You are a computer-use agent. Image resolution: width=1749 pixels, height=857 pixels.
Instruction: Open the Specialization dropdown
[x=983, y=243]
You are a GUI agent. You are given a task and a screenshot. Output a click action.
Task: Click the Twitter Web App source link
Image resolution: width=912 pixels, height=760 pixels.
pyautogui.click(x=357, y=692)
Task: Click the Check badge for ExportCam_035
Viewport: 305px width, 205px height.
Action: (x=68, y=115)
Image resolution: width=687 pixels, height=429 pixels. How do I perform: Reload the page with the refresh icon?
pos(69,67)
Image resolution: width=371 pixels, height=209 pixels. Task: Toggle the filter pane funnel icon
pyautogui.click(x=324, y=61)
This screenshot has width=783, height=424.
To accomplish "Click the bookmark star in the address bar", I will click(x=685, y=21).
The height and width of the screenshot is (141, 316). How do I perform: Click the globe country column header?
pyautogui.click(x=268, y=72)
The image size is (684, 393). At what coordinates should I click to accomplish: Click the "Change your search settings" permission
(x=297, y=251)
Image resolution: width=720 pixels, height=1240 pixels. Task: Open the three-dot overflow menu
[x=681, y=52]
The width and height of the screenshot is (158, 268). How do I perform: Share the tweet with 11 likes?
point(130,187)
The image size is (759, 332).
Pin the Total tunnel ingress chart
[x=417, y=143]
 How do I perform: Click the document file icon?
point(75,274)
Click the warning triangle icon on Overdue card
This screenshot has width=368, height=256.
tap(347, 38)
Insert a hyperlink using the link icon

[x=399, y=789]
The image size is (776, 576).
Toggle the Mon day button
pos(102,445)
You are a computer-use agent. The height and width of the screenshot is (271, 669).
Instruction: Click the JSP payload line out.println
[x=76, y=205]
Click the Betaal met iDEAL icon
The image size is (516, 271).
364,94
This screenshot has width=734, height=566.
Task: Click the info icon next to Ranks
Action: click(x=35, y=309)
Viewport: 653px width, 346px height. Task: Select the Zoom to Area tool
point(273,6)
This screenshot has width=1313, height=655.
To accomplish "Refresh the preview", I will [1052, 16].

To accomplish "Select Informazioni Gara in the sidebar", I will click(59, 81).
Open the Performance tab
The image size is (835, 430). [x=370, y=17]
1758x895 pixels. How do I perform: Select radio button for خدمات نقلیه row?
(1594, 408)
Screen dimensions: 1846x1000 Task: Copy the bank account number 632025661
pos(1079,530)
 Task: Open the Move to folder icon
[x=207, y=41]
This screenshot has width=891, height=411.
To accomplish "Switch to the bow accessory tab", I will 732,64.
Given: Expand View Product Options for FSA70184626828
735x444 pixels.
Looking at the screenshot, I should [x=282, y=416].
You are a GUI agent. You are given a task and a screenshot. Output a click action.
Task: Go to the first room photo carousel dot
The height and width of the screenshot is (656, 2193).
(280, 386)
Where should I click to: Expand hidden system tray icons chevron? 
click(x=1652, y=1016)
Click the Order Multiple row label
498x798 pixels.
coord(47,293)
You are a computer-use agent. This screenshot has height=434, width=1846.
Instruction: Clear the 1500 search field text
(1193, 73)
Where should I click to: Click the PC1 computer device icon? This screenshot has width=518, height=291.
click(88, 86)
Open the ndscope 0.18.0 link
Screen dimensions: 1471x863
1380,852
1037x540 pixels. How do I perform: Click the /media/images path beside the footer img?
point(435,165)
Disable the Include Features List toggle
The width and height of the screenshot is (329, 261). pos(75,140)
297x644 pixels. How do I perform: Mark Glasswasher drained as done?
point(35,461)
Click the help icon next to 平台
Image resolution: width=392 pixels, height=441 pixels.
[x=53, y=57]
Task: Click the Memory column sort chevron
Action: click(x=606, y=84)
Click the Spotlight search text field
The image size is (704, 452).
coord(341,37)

____

*TASK BRIEF:*
Can you return, without any change, the lines of the items above, starting at the line containing "You are a computer-use agent. The" and ending at the line containing "(1594, 408)", with both of those lines included?

*FINAL RESULT:*
You are a computer-use agent. The height and width of the screenshot is (271, 669).
Instruction: Click the JSP payload line out.println
[x=76, y=205]
Click the Betaal met iDEAL icon
The image size is (516, 271).
364,94
This screenshot has width=734, height=566.
Task: Click the info icon next to Ranks
Action: click(x=35, y=309)
Viewport: 653px width, 346px height. Task: Select the Zoom to Area tool
point(273,6)
This screenshot has width=1313, height=655.
To accomplish "Refresh the preview", I will [1052, 16].

To accomplish "Select Informazioni Gara in the sidebar", I will click(59, 81).
Open the Performance tab
The image size is (835, 430). [x=370, y=17]
1758x895 pixels. How do I perform: Select radio button for خدمات نقلیه row?
(1594, 408)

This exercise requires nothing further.